Dataset content:
━━━━━━

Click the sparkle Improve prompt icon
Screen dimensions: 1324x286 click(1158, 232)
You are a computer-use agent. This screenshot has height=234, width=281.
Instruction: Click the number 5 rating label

━━━━━━

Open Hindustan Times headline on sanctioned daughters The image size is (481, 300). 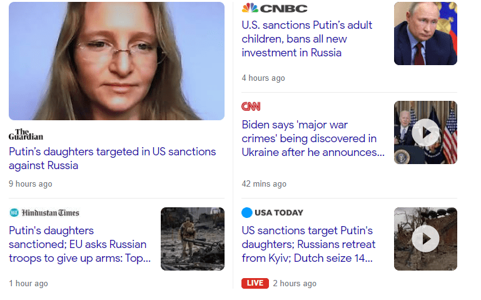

━━━━━━

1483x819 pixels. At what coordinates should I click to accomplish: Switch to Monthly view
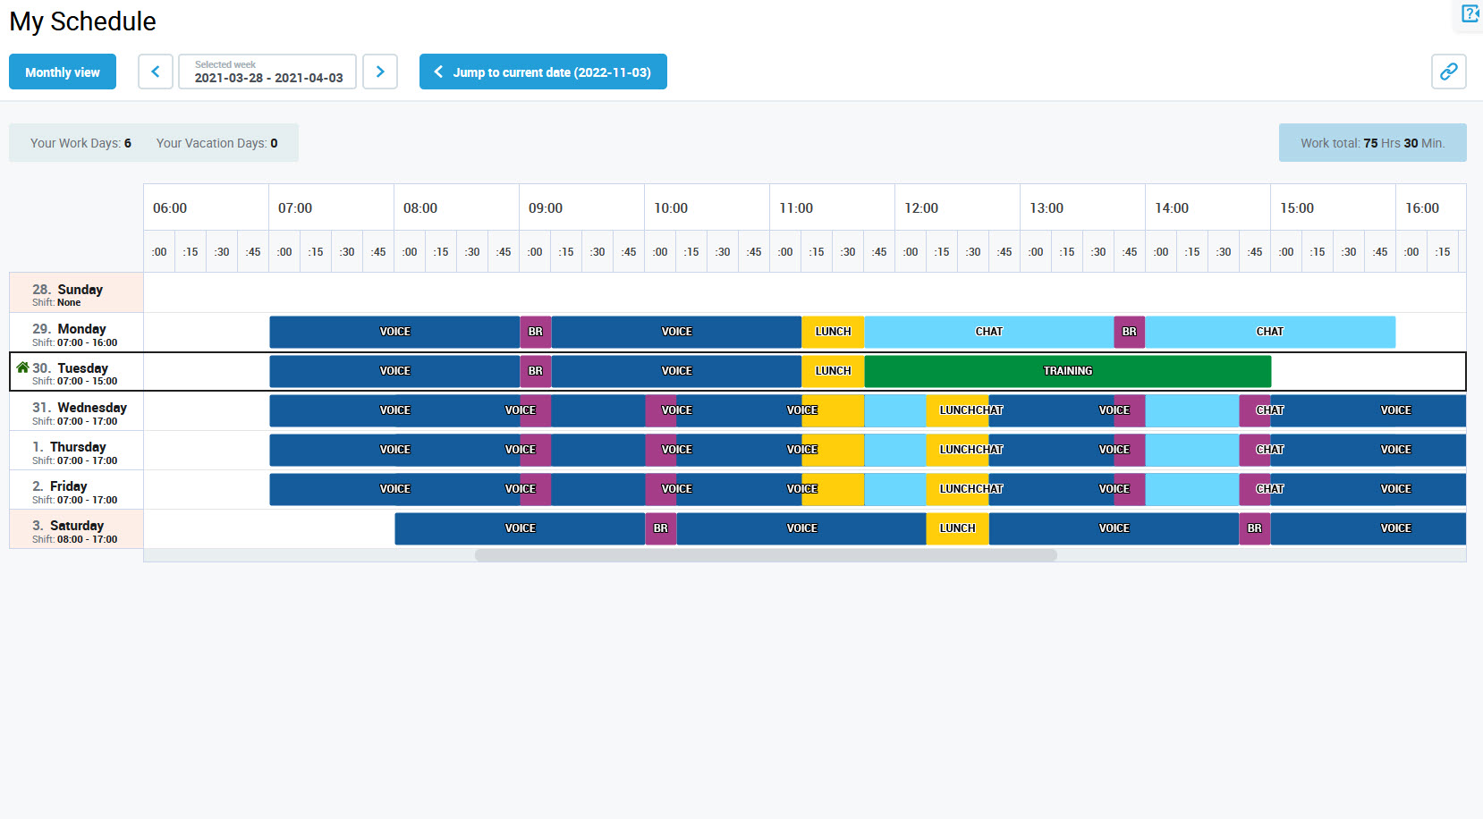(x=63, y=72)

━━━━━━

Exercise requirements: All lines above from the one holding "Click the sparkle Improve prompt icon" to the one holding "Instruction: Click the number 5 rating label", inclusive, are to be copied exactly; no other line is wanted.

Problem solution:
Click the sparkle Improve prompt icon
Screen dimensions: 1324x286 click(1158, 232)
You are a computer-use agent. This screenshot has height=234, width=281.
Instruction: Click the number 5 rating label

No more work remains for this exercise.